* Problem to solve *
Each record that follows should be repeated exactly, with no pictures carried over.

* Provided records *
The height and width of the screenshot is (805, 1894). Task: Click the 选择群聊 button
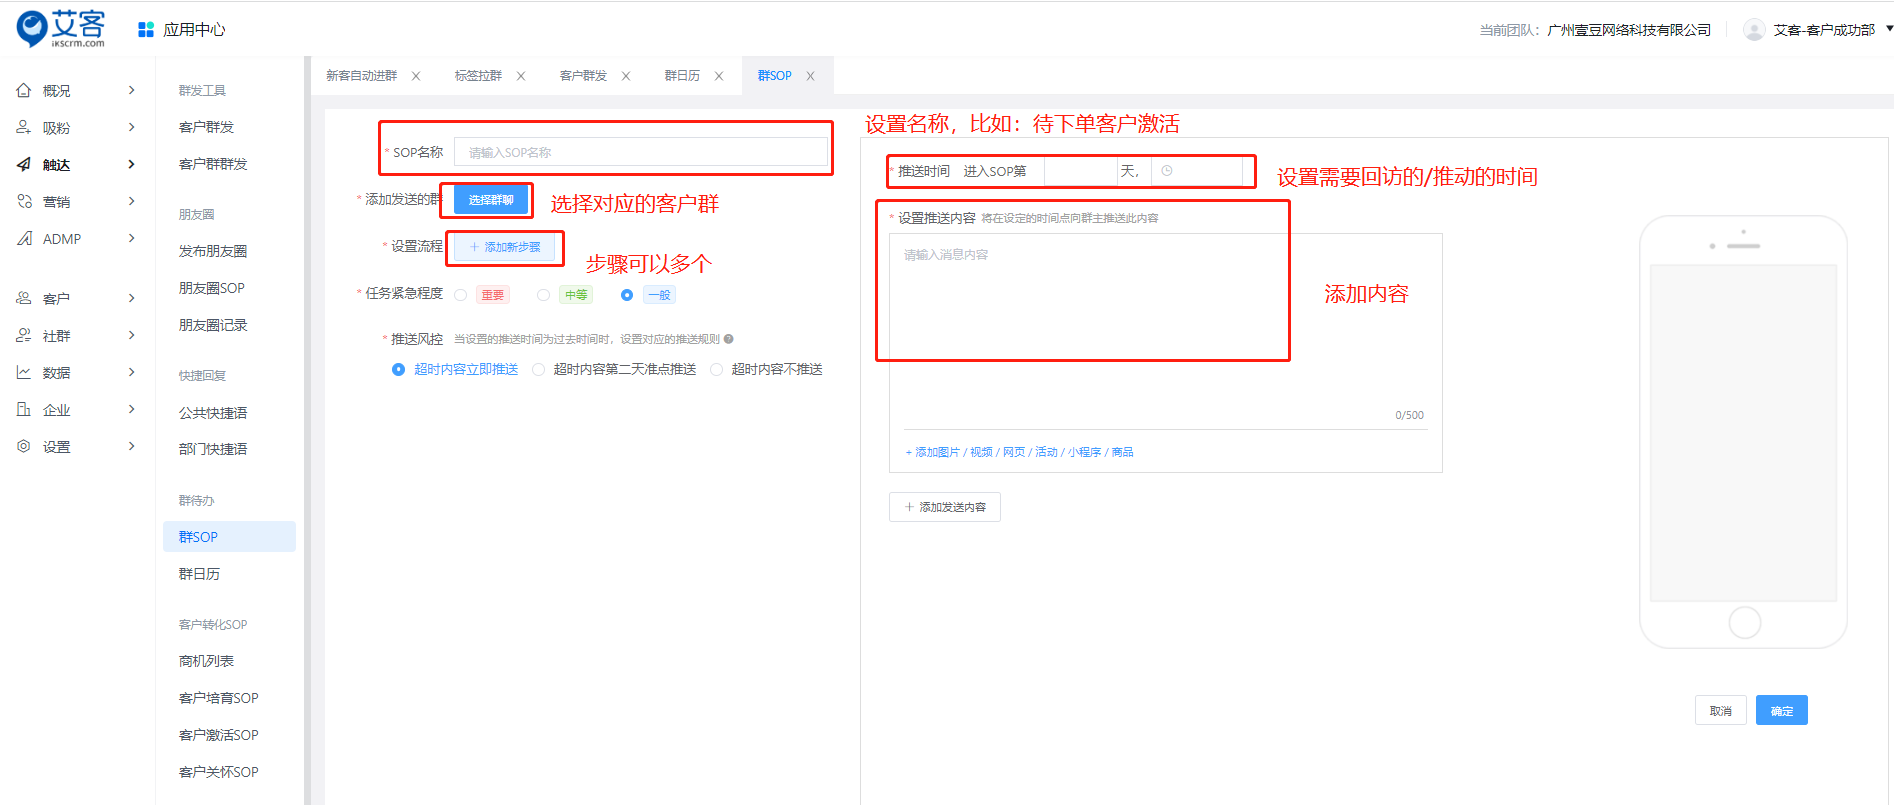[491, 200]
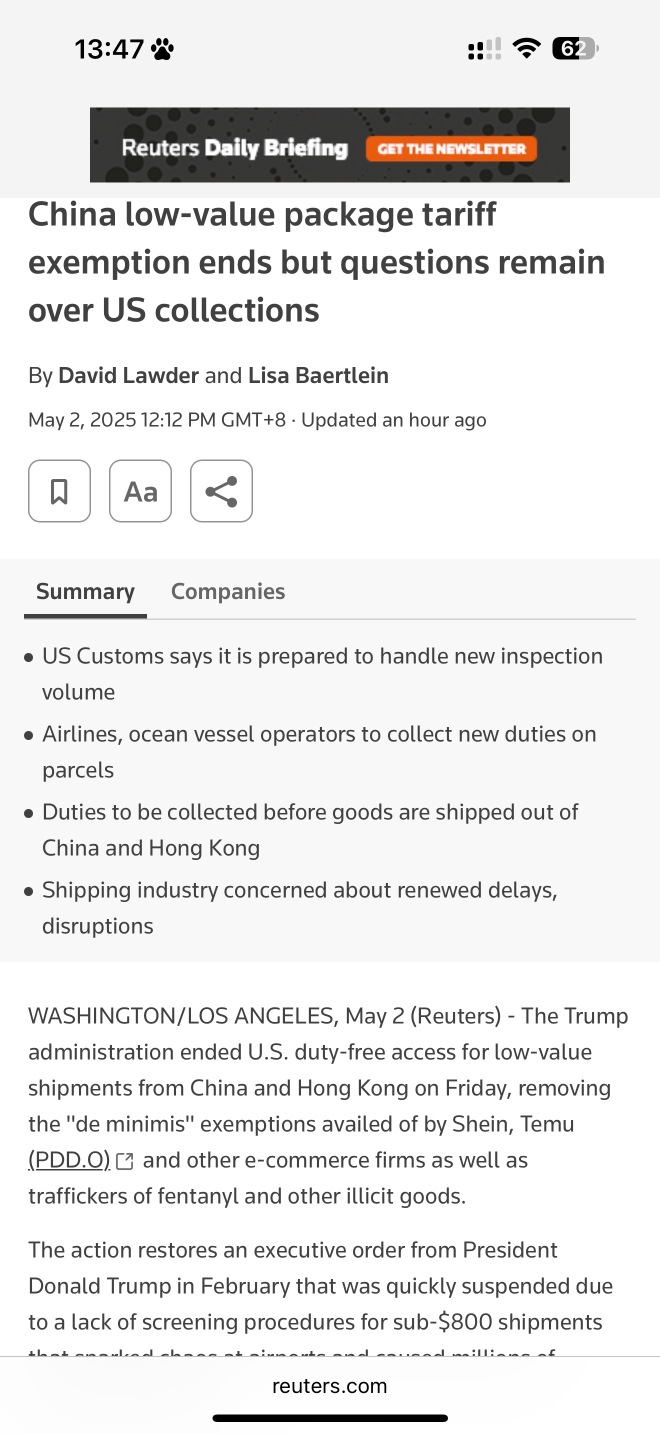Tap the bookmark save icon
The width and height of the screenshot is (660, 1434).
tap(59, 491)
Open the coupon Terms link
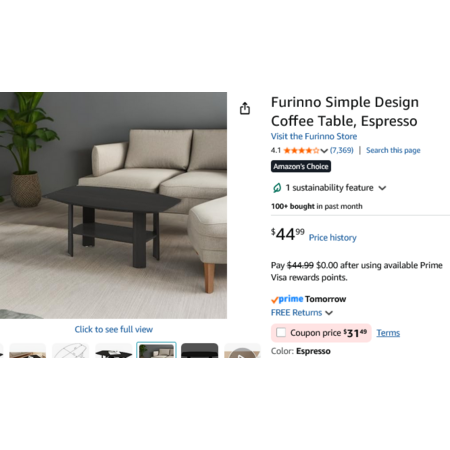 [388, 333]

* Exercise answer *
The height and width of the screenshot is (805, 1894). Task: Click the 选择群聊 button
[491, 200]
Tap the bookmark save icon
The width and height of the screenshot is (660, 1434).
tap(59, 491)
Open the coupon Terms link
 [388, 333]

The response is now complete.